Pope Francis was greeted by cheers and ululations on Saturday as he arrived at a meeting with roughly 2,500 South Sudanese refugees.
“You are the seed of a new South Sudan, a seed for the fertile and lush growth of this country,” the Pope said, addressing people who are living in refugee camps after being forced to leave their homes because of conflict or flooding.
The meeting with internally displaced persons (IDPs) took place at Freedom Hall in South Sudan’s capital of Juba, where Pope Francis is undertaking a pilgrimage of peace Feb. 3-5.
“You, from all your different ethnic groups, you who have suffered and are still suffering, you who do not want to respond to evil with more evil. You, who choose fraternity and forgiveness, are even now cultivating a better tomorrow,” he encouraged those present.
“Be seeds of hope,” he said, “which make it possible for us already to glimpse the tree that one day, hopefully in the near future, will bear fruit.”
During the meeting, a video showed IDP camps in South Sudan and interviews with refugees who spoke about fleeing their homelands.
The encounter also included prayers led by the Moderator of the Church of Scotland Iain Greenshields and Archbishop of Canterbury Justin Welby, who joined Pope Francis for a final blessing on the participants.
Sara Beysolow Nyanti, a representative of the United Nations Mission in South Sudan, gave a presentation on the humanitarian situation in South Sudan, which she called “worrying.”
“For over a decade, the South Sudanese people have experienced conflict, social and political instability, climate shocks, violence, displacement, food insecurity, lack of education opportunities and access to health care systems,” she said.
South Sudan has the largest refugee crisis in Africa, with 2 million IDPs due to conflict, insecurity and environmental challenges, the U.N. Refugee Agency reports.
There are also more than two million South Sudanese refugees living in neighboring countries.
Nyanti said in her presentation that an estimated eight million people in South Sudan are expected to experience food insecurity in 2023.
Pope Francis also heard testimony from two 14- and 16-year-old boys, and from a young girl, who are living in IDP camps.
The young people asked for peace in their country so that they and other children can have a positive future.

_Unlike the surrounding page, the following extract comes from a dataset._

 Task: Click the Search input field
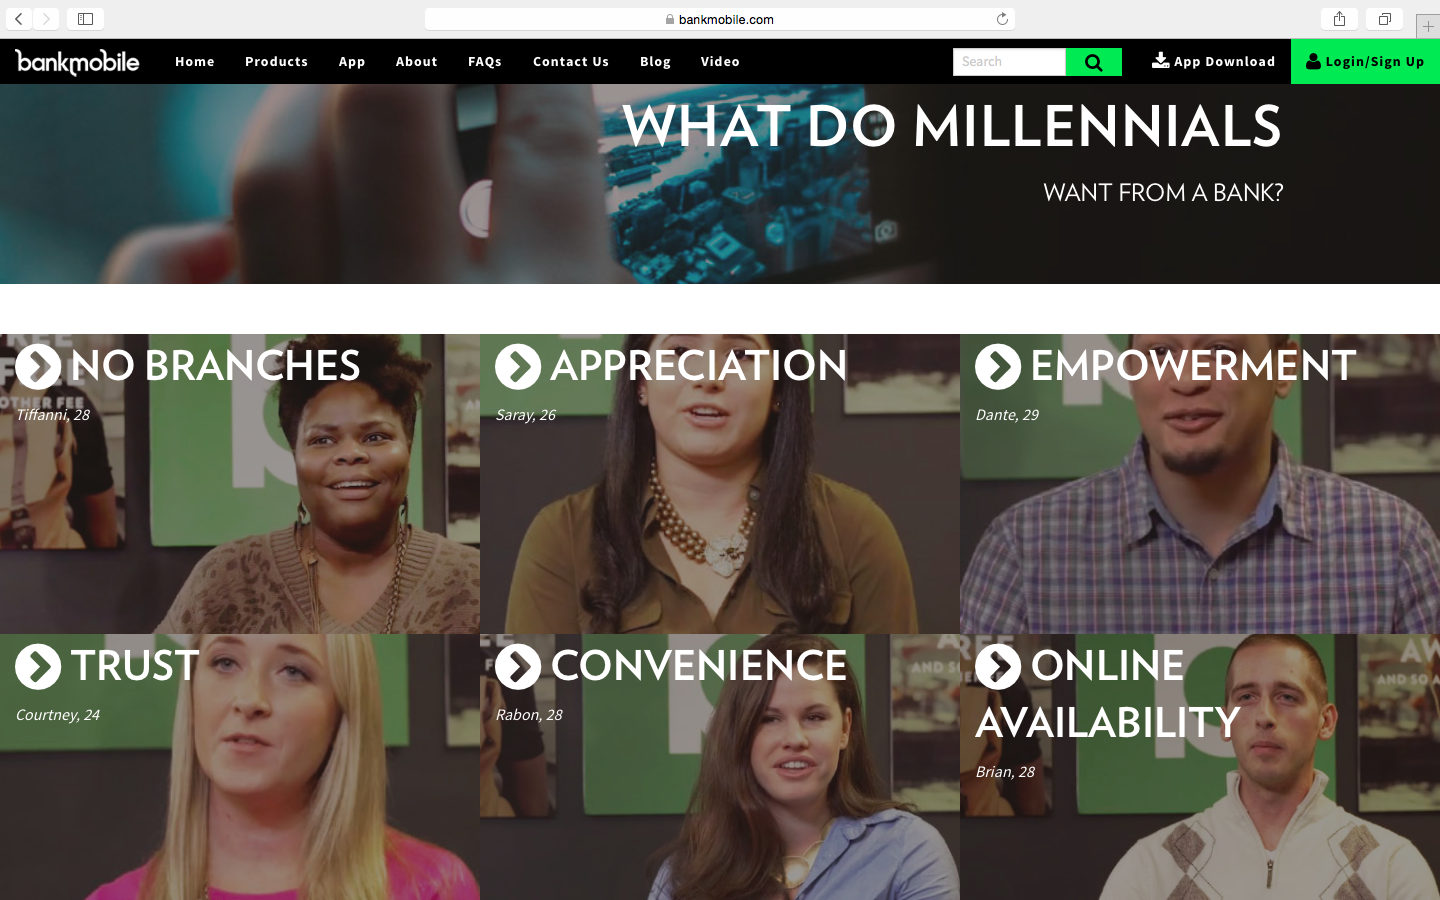[1009, 62]
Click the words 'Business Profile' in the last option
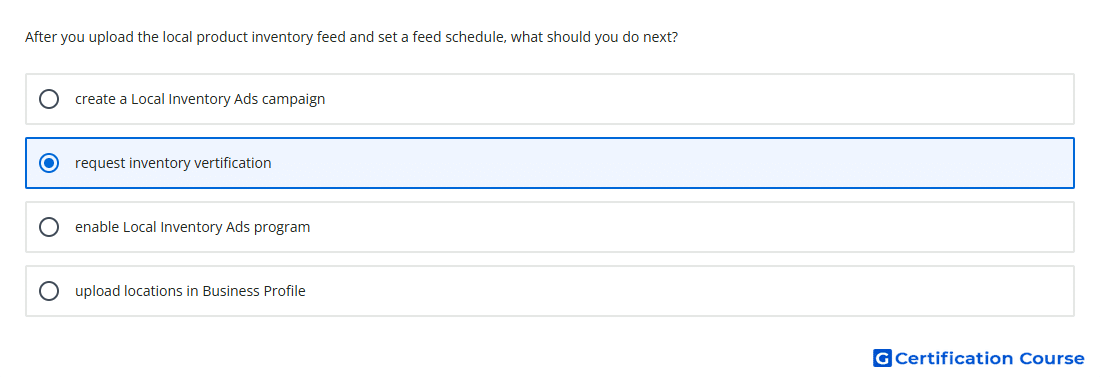Viewport: 1100px width, 377px height. pos(254,291)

“In the name of Jesus, I want to ask you to give a special blessing for all the children of South Sudan so we can grow together in peace and love,” Nyakuor Rebecca asked Francis. “Pope Francis, we love you. Thank you for loving South Sudan.”
At the end of his speech, Pope Francis responded to her request and said he would give a special blessing so that the children of South Sudan “might grow up together in peace.”